OBJETIVO → Por favor, reescreva em forma de lista o parágrafo do texto sobre a FIAC que começa por «Foi um golpe de palácio», mantendo os factos principais.

TEXTO FORNECIDO →
Expresso Revista de 12-10-96
FIAC, Paris
"Paris Sempre"
Em 1996, em Paris, a FIAC não foi só mais uma feira de arte e uma feira
não foi apenas um lugar de exibição e venda de objectos de arte. Era a
sobrevivência da FIAC que estava em causa. E, por extensão, também a
honra cultural de Paris e o prestígio da França.
Havia um clima de expectativa prudente a anteceder a edição que se
encerrou segunda-feira. Num país que se sente mergulhado num «período
de sinistrose» e onde a palavra mais repetida é «morosité», o mercado
da arte é um barómetro sensível, mesmo que as questões decisivas sejam
outras, mais vitais. Sob a promessa de uma FIAC «new look», jogava-se o
temor de um isolamento irreversível, quando noutras paragens já se
observam sinais de recuperação de um sector em crise há seis
temporadas. Por outro lado, arriscava-se a credibilidade do mercado
galerístico, depois do êxito da muito recente Bienal dos Antiquários,
no Carroussel du Louvre, que se abriu pela primeira vez à criação do
século XX. O desafio parece ter sido ganho. A FIAC não se mede com a
feira de Basel, mas mudou de pele e continua na primeira divisão.
Foi um golpe de palácio na estrutura directiva do certame, preparado na edição anterior pelo boicote de uma dezena de galerias, que assegurou as condições psicológicas necessárias à reforma da FIAC. A histórica Denise René cedeu a presidência a Yvon Lambert e Marwan Hoss, num comité alargado a galeristas estrangeiros. Depois, embora sem poder contar ainda com o esplendor do Grand Palais, reformou-se a logística da feira. Reduziram-se as dimensões e os preços dos stands (menos 20 por cento em dois anos), atribuiu-se uma quota acrescida para os estrangeiros convidados (75 contra 67 nacionais) e apertou-se a selecção dos franceses, sob critérios de exigência nem sempre transparentes, é certo. Bonificaram-se as galerias jovens, com menos de sete e mais de três anos; impôs-se o exame prévio dos projectos de exposição — os espaços terão sido fotografados para posterior julgamento dos compromissos não cumpridos — e mandatou-se um comité de peritos, anónimo e com plenos poderes, para fiscalizar a autenticidade das obras exibidas.

ITENS FORNECIDOS →

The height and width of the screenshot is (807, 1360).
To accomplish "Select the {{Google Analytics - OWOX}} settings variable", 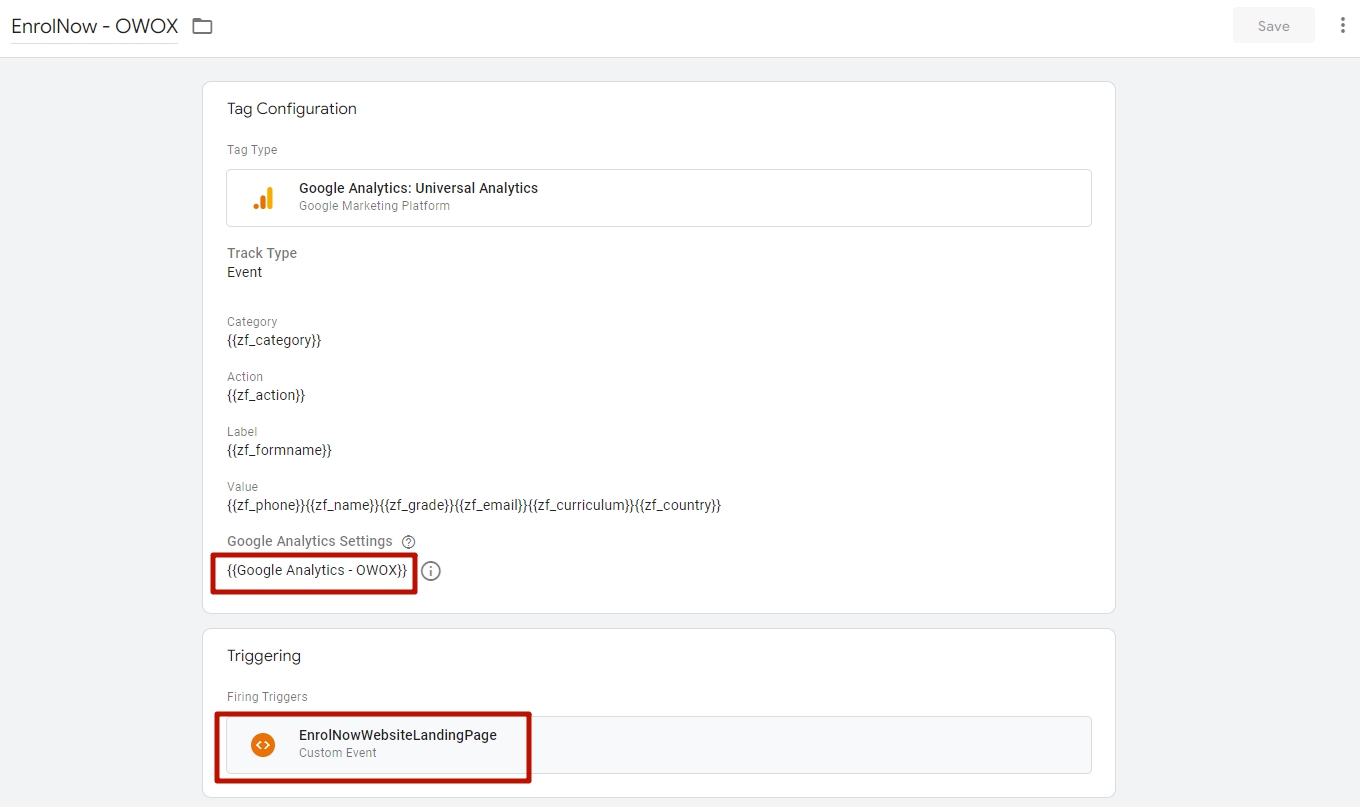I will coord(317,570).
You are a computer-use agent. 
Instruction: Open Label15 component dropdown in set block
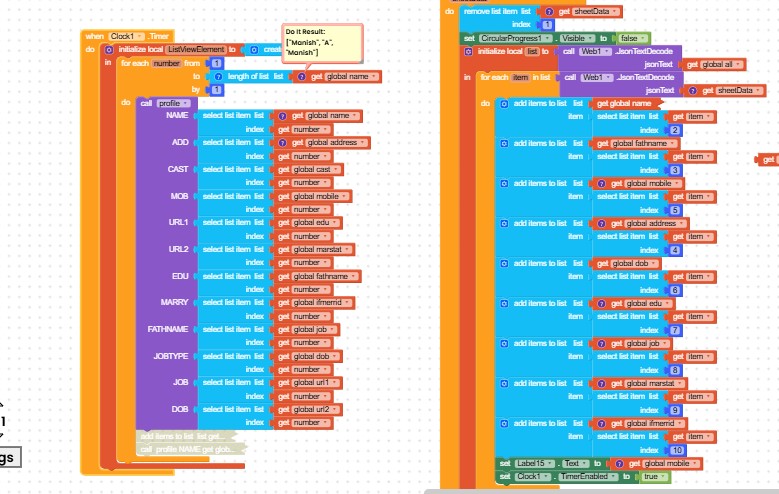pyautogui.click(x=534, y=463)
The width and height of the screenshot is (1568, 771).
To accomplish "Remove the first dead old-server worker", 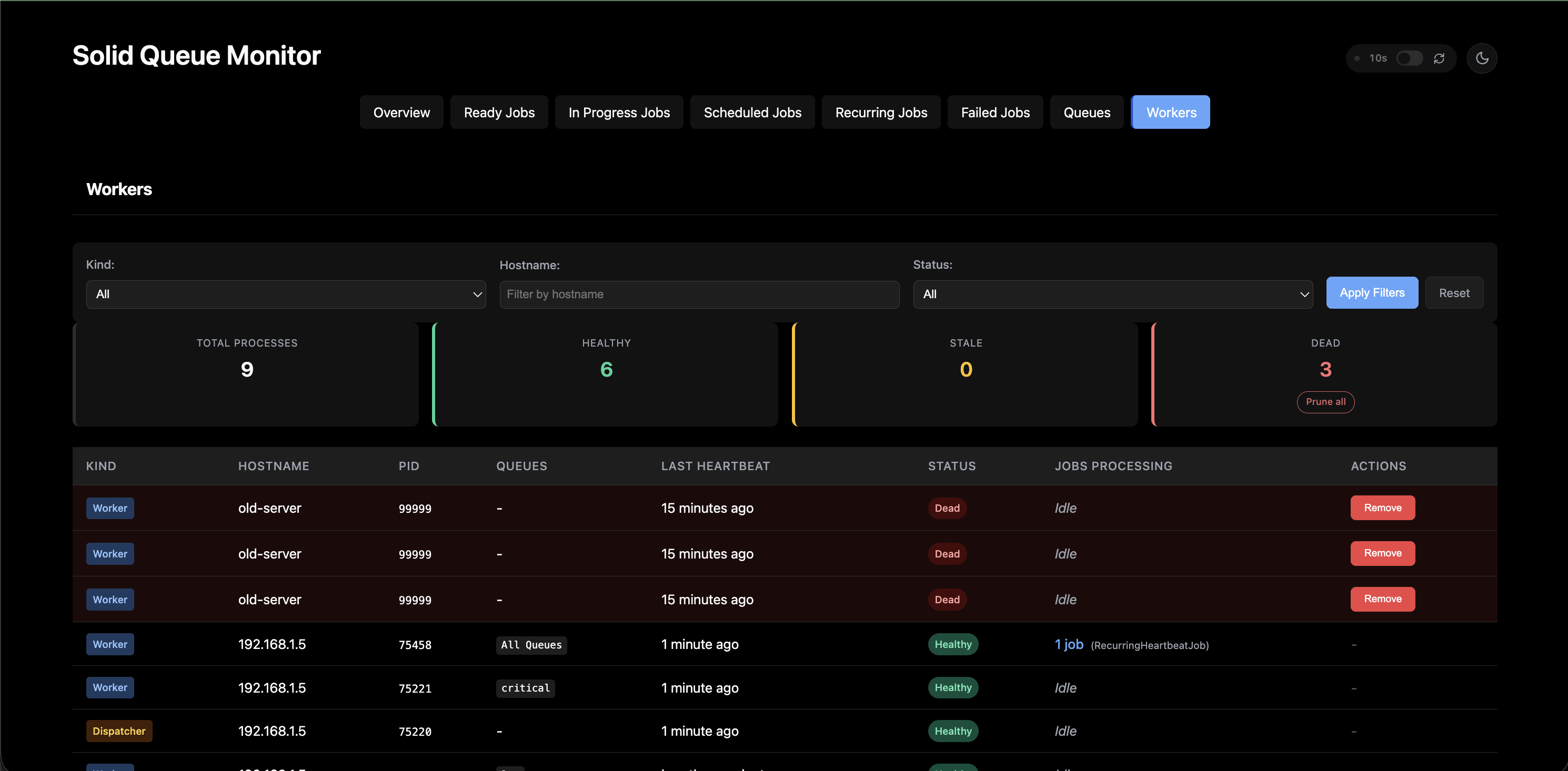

==

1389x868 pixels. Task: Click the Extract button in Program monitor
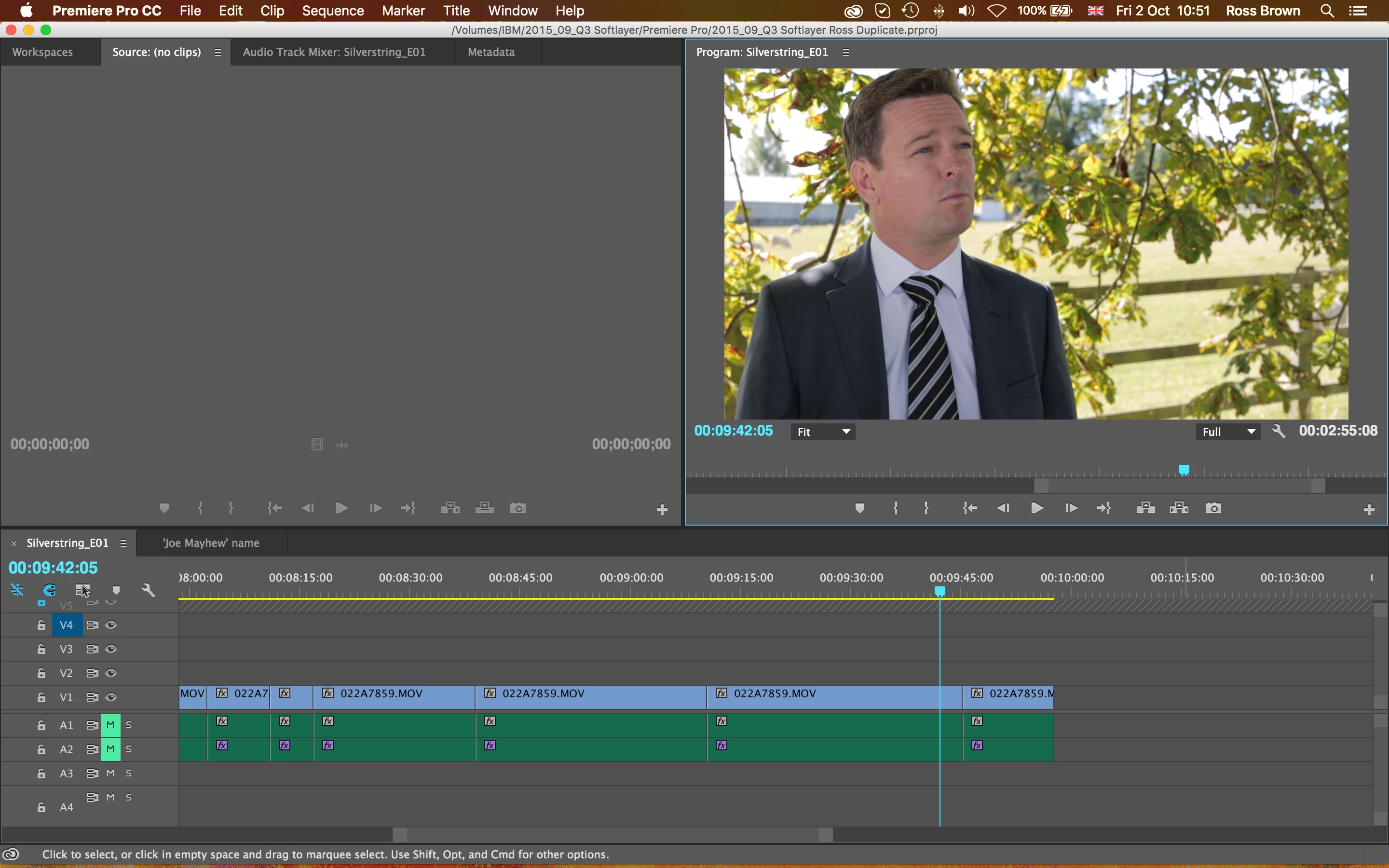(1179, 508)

* * *

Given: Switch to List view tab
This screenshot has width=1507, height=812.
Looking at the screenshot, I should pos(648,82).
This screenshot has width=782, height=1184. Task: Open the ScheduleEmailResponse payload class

RESPOSTA COMPLETA →
- Um golpe de palácio na estrutura directiva da feira criou as condições psicológicas para a reforma da FIAC. Foi preparado na edição anterior pelo boicote de uma dezena de galerias.
- Denise René cedeu a presidência a Yvon Lambert e Marwan Hoss, num comité alargado a galeristas estrangeiros.
- A logística da feira foi reformada, ainda sem o Grand Palais:
  - stands mais pequenos e mais baratos (menos 20 por cento em dois anos);
  - quota maior para estrangeiros convidados (75 contra 67 nacionais);
  - seleção mais apertada dos franceses, com critérios nem sempre transparentes.
- As galerias jovens, com mais de três e menos de sete anos, foram bonificadas.
- Os projetos de exposição passaram a ter exame prévio. Os espaços terão sido fotografados para julgamento posterior dos compromissos não cumpridos.
- Um comité de peritos anónimo e com plenos poderes passou a fiscalizar a autenticidade das obras exibidas.